It won't make today's tough underwriting and heavy equity requirements disappear overnight, but active real estate investors should keep their eyes on the Treasury's plans to create what's called a “bad bank” or toxic asset purchase program.
What's a “bad bank”? The one under consideration at Treasury would buy frozen mortgage assets off the books of large and small commercial banks. That in turn would give them the capital they need to lend to all sort of borrowers, including real estate investors.
Most investors -- whether active in rental residential or commercial properties -- have the same frustration right now: Banks simply aren't lending. If they are, the underwriting requirements and terms are deal-breakers.
Even banks that have received buckets of bailout money from the federal government aren't lending on real estate. Part of the reason, the banks say, is that their portfolios are clogged with mortgage-backed securities that nobody wants and that are difficult to value.
They can't raise new capital for new lending without getting rid of these assets. And that's where the “bad bank” idea comes in.

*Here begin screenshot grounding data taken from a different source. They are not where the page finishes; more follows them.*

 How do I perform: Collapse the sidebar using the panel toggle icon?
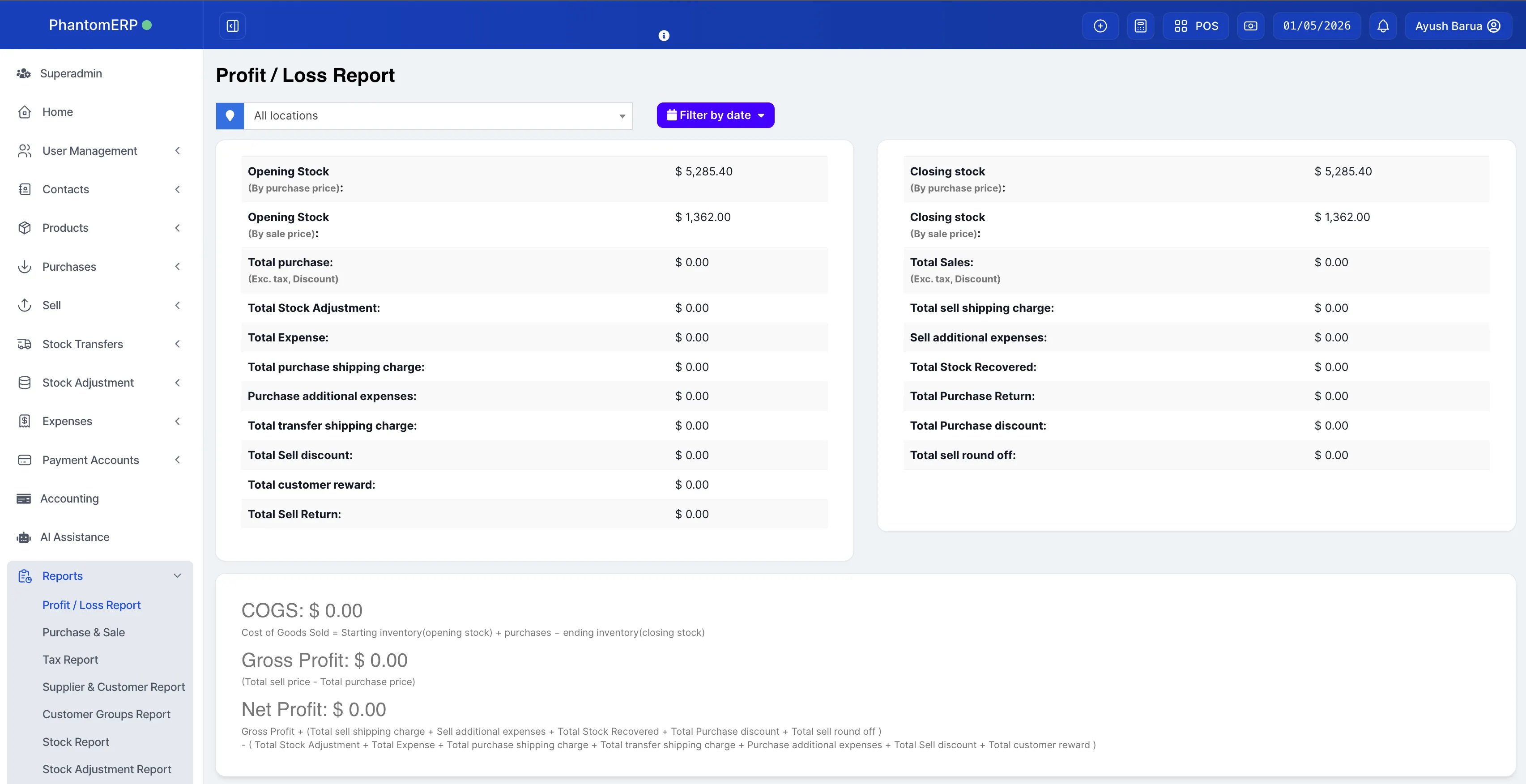pyautogui.click(x=232, y=26)
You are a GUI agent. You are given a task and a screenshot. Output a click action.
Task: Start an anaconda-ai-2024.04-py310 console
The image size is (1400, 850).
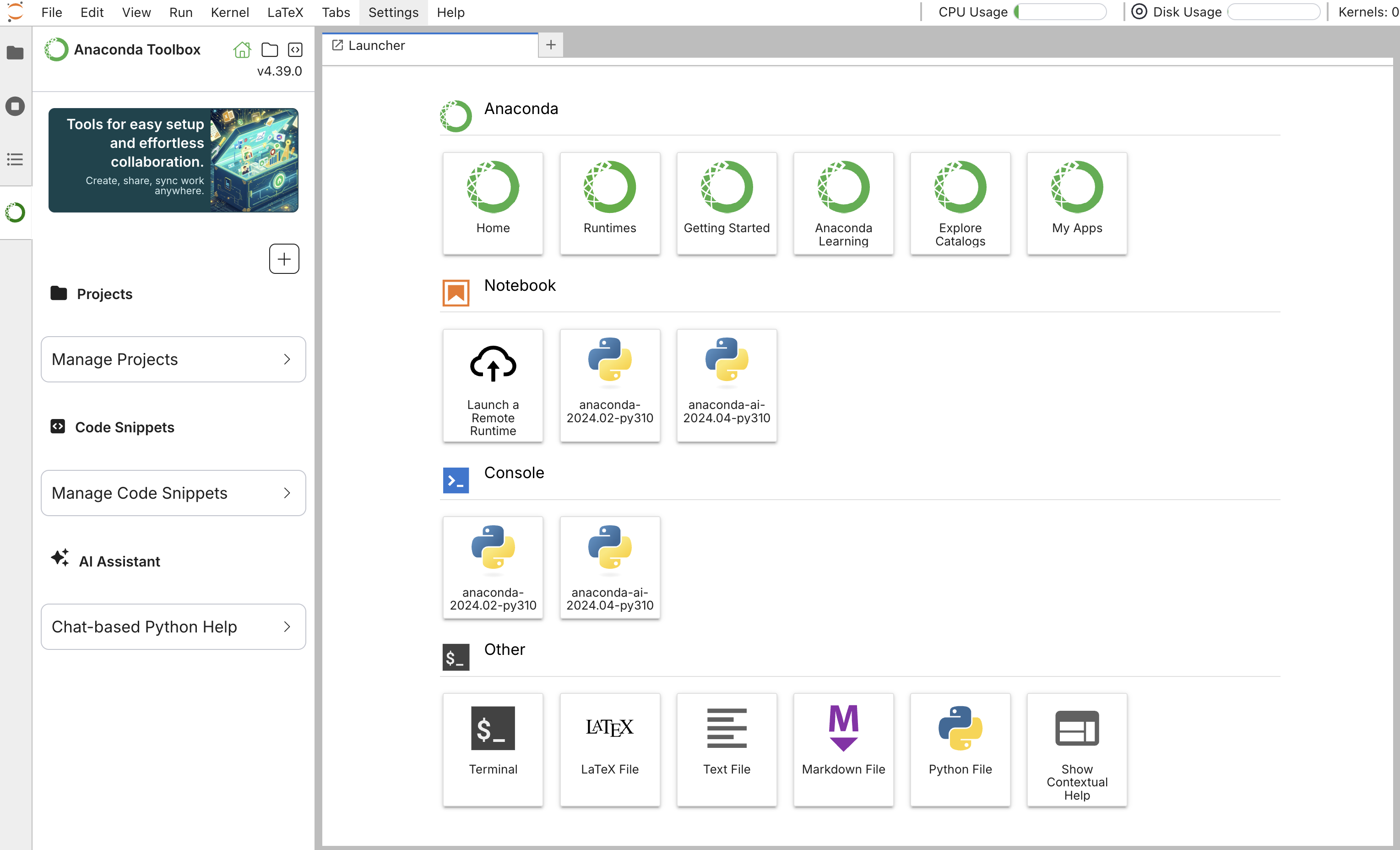pos(610,567)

Under one Treasury plan, the FDIC would create an institution -- similar in some ways to the Resolution Trust Corporation that helped with the S&L crisis in the early 1990s -- that would buy these assets and eventually resell them when market conditions improve.

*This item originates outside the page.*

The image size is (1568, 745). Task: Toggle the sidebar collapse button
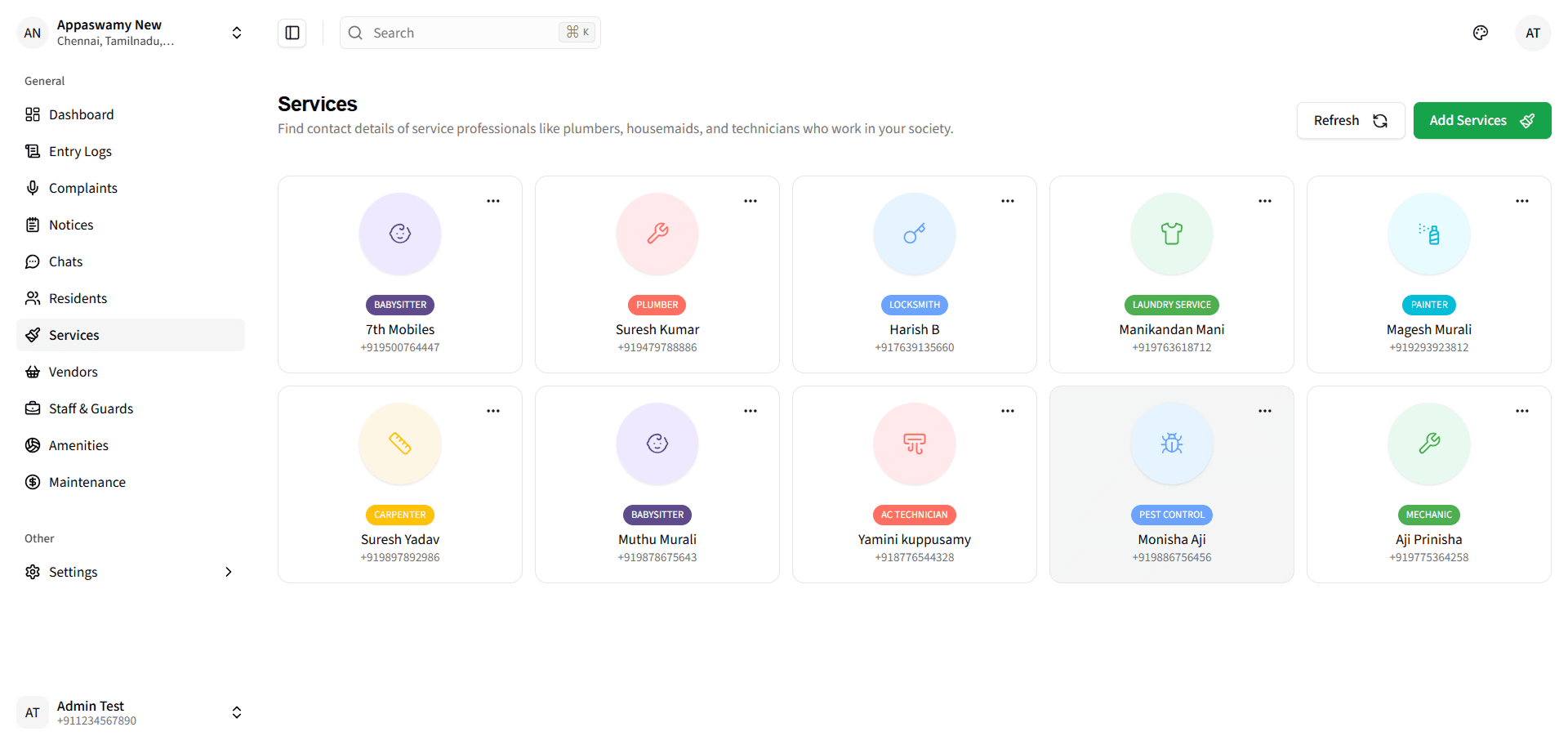(292, 33)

How tough has the credit squeeze on residential and commercial income investment real estate gotten lately?
Last week the Federal Reserve Board released its latest quarterly survey of lending executives and found that 80 percent of ALL banks had ratcheted down their lending standards on investment real estate during the prior three months -- forcing investors to put down far larger equity money up front and pay higher fees.
Those tougher restrictions can be seen throughout the real estate sector. For example, many larger wholesale lenders now require minimum 40 percent and 50 percent downpayment cash -- plus credit scores above 740 - just to qualify for the best terms on a small rental property purchase.
If you can't afford that sort of heavy equity up front, be prepared to get whiplashed with high rates, “delivery fees” and other penalties, because the hard reality is: The banks don't want to lend, or don't have the capital to lend, for real estate.
Sure, Fannie and Freddie and FHA are funding home buyers and refinancers, but the real squeeze is on investors.
Will a “bad bank” or new RTC loosen up the pipeline, as the Treasury claims? That's hard to say, but we'll keep you posted on what develops in the weeks ahead.